Manly Coaches
- Parent: Geoff Harper
- Ceased operation: September 2016
- Headquarters: Brookvale
- Service area: Sydney
- Service type: Bus charter operator
- Depots: 1
- Fleet: 14 (September 2016)
- Website: www.manlycoach.com.au

= Manly Coaches =

Australian bus charter company

Manly Coaches was an Australian bus charter company in Sydney.

==History==
On 30 October 1978, Chris Brownlee, trading as Manly Transport Service, purchased route 135 Manly wharf – Manly Hospital – North Head from Neil Smith with four buses. On 1 July 1989, the business of Cremorne Bus Service with route 224 Cremorne Point wharf – Cremorne Junction – Chowder Bay was purchased from Eddie Hayman with seven buses.

On 11 February 1990, Manly commenced operating a service between Sydney and Armidale commenced under contract to CountryLink as a replacement for the Northern Tablelands Express with Denning coaches in a joint venture with Fantastic Aussie Tours.

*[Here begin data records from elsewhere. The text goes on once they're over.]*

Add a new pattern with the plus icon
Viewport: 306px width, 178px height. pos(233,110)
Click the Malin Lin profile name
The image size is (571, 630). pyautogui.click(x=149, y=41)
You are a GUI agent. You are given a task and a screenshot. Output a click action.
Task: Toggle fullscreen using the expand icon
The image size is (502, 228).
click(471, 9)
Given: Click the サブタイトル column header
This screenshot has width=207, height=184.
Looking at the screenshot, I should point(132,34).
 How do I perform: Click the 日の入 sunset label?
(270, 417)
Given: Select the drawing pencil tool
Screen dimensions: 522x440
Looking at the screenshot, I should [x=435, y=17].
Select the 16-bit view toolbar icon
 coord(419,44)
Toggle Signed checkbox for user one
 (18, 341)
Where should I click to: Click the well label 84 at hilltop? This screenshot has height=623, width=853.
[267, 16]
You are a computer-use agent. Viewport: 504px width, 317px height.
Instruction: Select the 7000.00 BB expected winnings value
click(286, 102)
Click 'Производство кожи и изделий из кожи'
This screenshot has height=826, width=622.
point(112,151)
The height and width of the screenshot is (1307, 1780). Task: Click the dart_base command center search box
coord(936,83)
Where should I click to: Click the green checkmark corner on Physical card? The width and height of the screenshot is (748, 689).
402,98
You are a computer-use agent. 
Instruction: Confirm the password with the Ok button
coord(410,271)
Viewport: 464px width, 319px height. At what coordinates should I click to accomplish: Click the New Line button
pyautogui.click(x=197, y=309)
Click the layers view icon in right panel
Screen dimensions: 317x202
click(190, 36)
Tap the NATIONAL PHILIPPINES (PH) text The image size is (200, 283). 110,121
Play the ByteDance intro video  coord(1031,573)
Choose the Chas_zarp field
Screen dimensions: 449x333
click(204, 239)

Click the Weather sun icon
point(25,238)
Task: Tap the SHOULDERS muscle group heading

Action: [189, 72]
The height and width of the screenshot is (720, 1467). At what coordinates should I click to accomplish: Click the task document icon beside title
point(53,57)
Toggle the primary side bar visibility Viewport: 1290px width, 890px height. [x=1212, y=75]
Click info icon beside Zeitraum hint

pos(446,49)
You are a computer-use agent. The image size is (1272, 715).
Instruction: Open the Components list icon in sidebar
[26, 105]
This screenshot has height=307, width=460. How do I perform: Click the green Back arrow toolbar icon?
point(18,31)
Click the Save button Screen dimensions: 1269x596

In 1992, Manly took over the Great Sights day tour operation from Newmans Coach Lines. On 23 June 1994, the Great Sights tourist operation was sold to the Driver Group Manly vehicles continued to operate the Great Sights tour program until 12 September 1994, when Clipper Tours took over. An association with Fantastic Aussie Tours saw some vehicles painted in the Fantastic Aussie Tours livery of red and blue which was derived from that of Bus Australia, which became the basis for the Manly Coaches colour scheme in the 1990s.

The trading name Manly Coaches was adopted for the charter operation in 1997, replacing the previous trading names of Manly Bus Service and Manly Coach Tours. Route 224 was taken over by Sydney Buses on 3 July 1995, followed by route 135 on 19 July 1998 with Manly continuing to trade as a charter operator.

On 9 June 2003, Chris Brownlee sold the business to Geoff Harper. In September 2016, the business was sold to Forest Coach Lines with no vehicles.

==Fleet==
When operations ceased in September 2016, the fleet consisted of 14 ex Sydney Buses Mercedes-Benz O305 buses.